ECLI:NL:CRVB:2017:2855

Centrale Raad van Beroep

Datum uitspraak
18 augustus 2017
Publicatiedatum
18 augustus 2017
Zaaknummer
16/6089 AOW
Instantie
Centrale Raad van Beroep
Type
Uitspraak
Procedures
  • Hoger beroep
Rechters
Vindplaatsen
  • Rechtspraak.nl
AI samenvatting door LexboostAutomatisch gegenereerd

Hoger beroep inzake AOW-pensioenaanvraag en verzekeringsstatus van appellant

In deze zaak heeft appellant, geboren in 1950 in Marokko, in 2014 een pensioen op grond van de Algemene Ouderdomswet (AOW) aangevraagd. Hij stelde dat hij van 1977 tot 1979 in Utrecht heeft gewoond en gewerkt. De Sociale verzekeringsbank (Svb) heeft echter op 15 januari 2015 geweigerd om appellant een pensioen toe te kennen, omdat hij niet bekend was bij de gemeente Utrecht en niet in het schakelregister voorkwam. Het bezwaar van appellant tegen deze beslissing werd op 30 november 2015 ongegrond verklaard.
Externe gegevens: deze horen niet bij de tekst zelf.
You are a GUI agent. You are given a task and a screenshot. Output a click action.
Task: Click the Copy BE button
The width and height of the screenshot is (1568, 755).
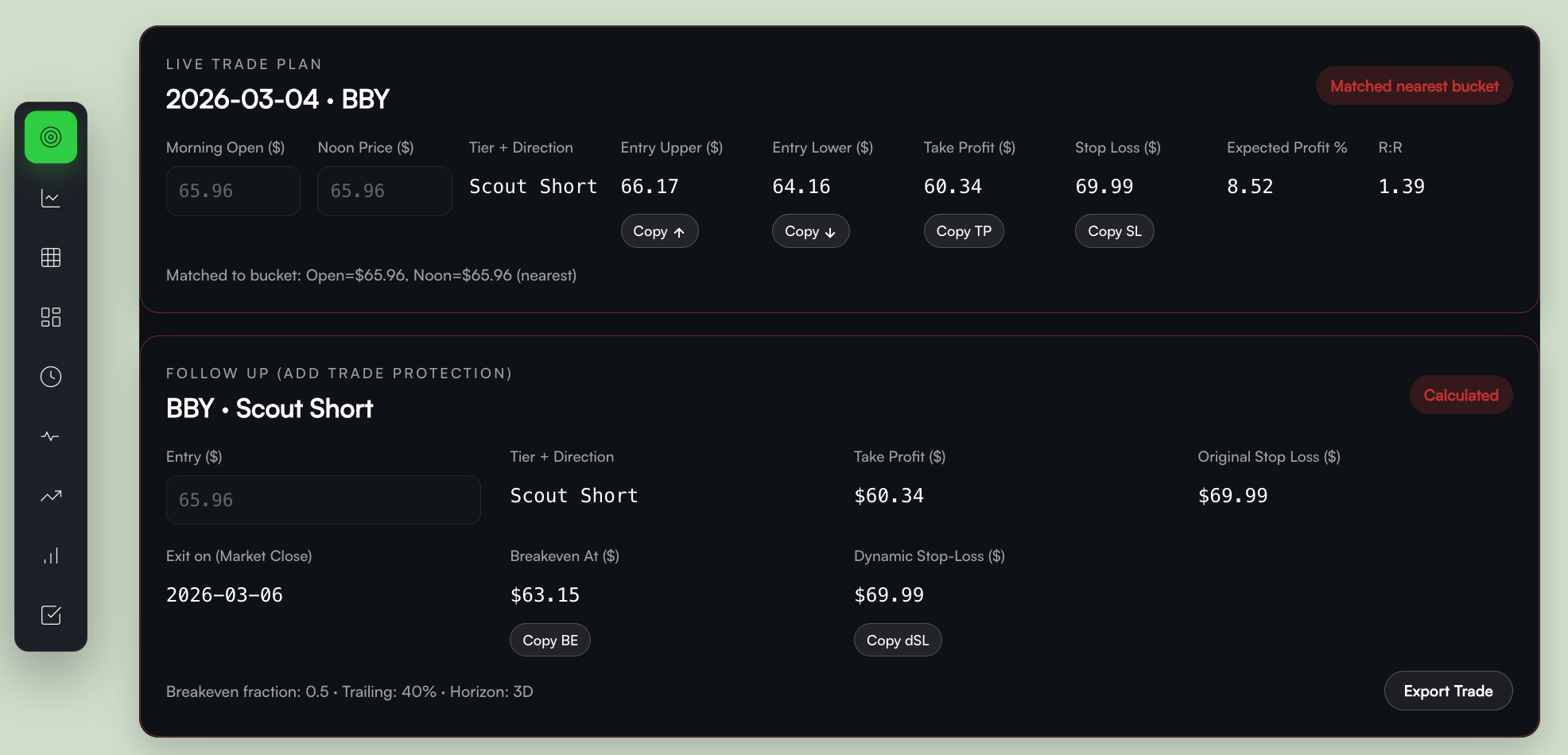click(x=549, y=641)
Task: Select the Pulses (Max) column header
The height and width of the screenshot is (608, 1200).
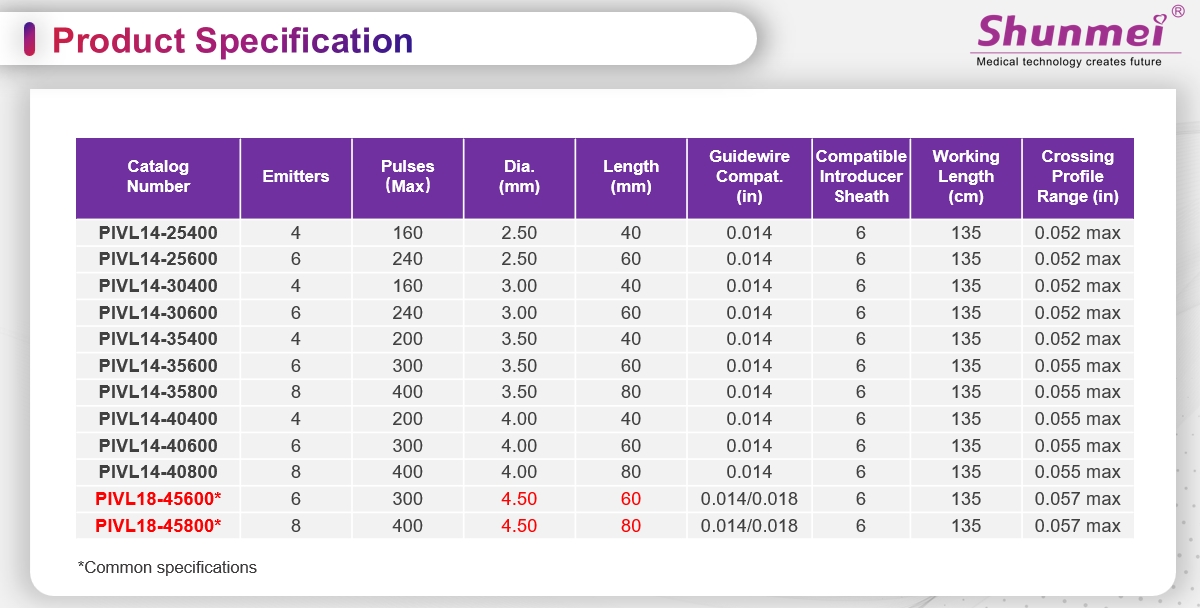Action: click(407, 177)
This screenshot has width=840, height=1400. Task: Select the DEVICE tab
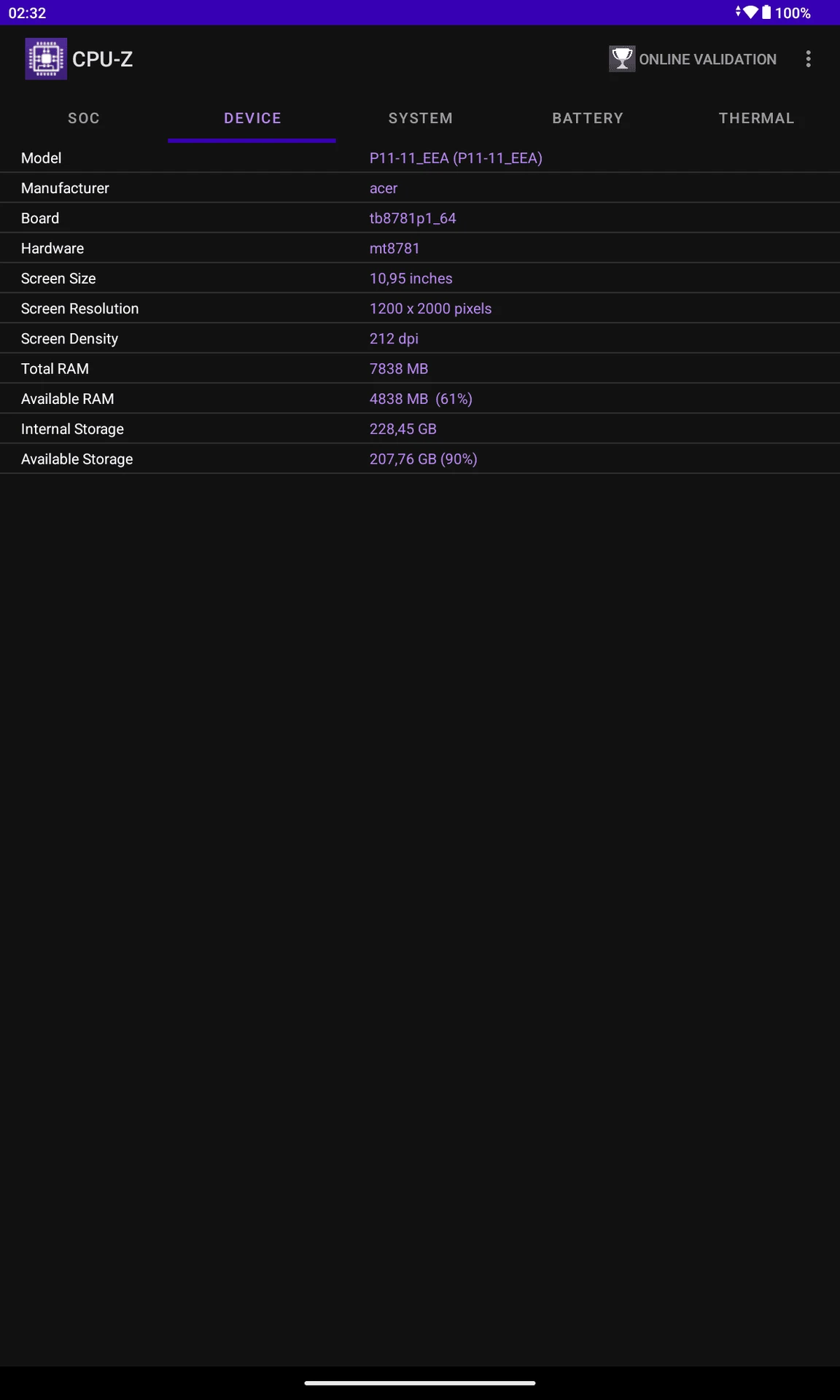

De rechtbank Amsterdam heeft in de aangevallen uitspraak het beroep van appellant tegen het bestreden besluit ongegrond verklaard. De rechtbank concludeerde dat de Svb zorgvuldig onderzoek had verricht en dat appellant niet verzekerd was geweest voor de AOW. In hoger beroep herhaalde appellant zijn stelling dat hij wel in Nederland had gewerkt, maar de Svb had nagelaten het GAK te vragen naar zijn uitkeringsverleden.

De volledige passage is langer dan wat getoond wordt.